Could you please elaborate on how to use the “outbound password facility that IS provides” for storing the connection credentials of an external application and also using the global variables?

I have the requirement to store the connection credentials like password, client secret and ID info and these should be stored as key after encrypting in either database/file and then decrypt this from a flow service while using these.

Can you please provide me any examples or the process on how to achieve this or other better ways?



when password fields are defined in the global variables section they will be automatically be encrypted and stored in the outbound password store. The field in the IS Admin UI is then a masked field with asterisks.
These fields will then be decrypted internally upon usage.

This applies to password fields in AdapterConnections as well.

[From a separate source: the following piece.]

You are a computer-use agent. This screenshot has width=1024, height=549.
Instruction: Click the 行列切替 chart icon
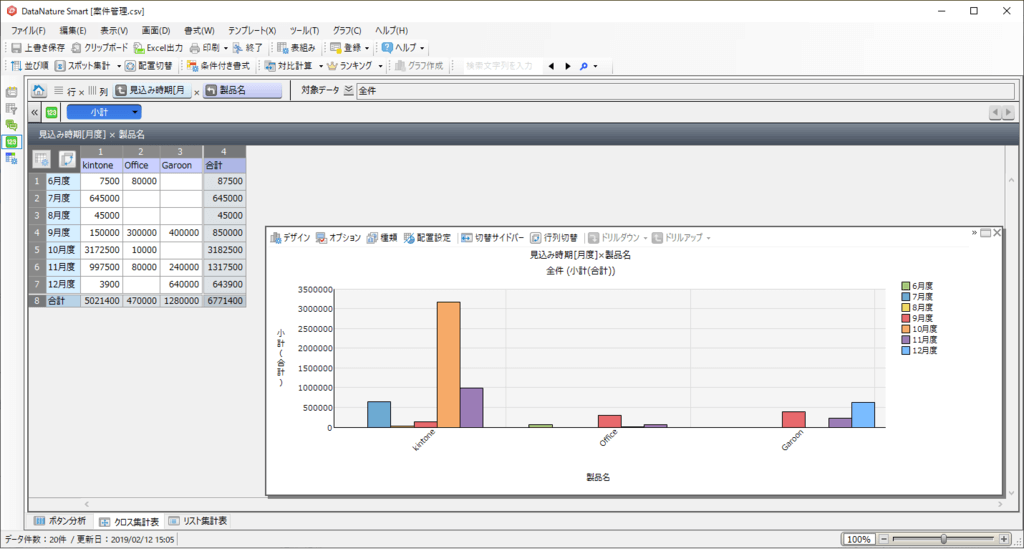(536, 238)
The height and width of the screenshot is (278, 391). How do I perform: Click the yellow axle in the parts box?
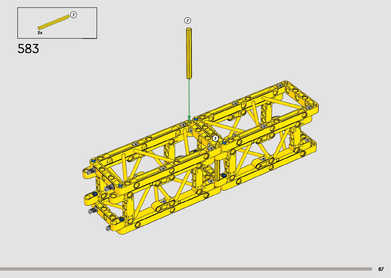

You might want to check the IS Administrators Guide (as well as the IS Built-In-Services Reference) for further details on this facility.



I defined the connection properties as global variables and these are stored as asterisks.
How can I read these global variables from a java service? or is there any in-built WM service to read these from flow service?
I am looking at Integration_Server_Built_In_Services_Reference guide but can’t find anything related to this.

You can read global variables through variable substitution, similar to pipeline variables.

For example, to put the global variable my.global.variable into the pipeline variable myVar, create a map step and, in the output side, add myVar and set the value to “%my.global.variable%”. In the lower left corner of the set window, check the “Perform global variable substitution” checkbox.


The webMethods Service Development Help has a section on using Global Variables in flow services (p. 298 for v10.1).

Thanks a lot. That helps and works perfect!

Refer to the Built-In Services Reference for the pub.security.outboundPasswords:* servcies. These provide the building blocks you can use for your own helper services. We created a couple of helpers and DSP pages to help us create/update entries in the store and read them from services.

I again urge caution when using global vars for what seems like will be your primary configuration facility for many things. Entropy can quickly make that hard to manage. Also, be conservative when using Java. Most things do not need to use Java. And if you need a Java service for something, pass the parameters you read from global vars to it – don’t have the Java code (also) read from global vars.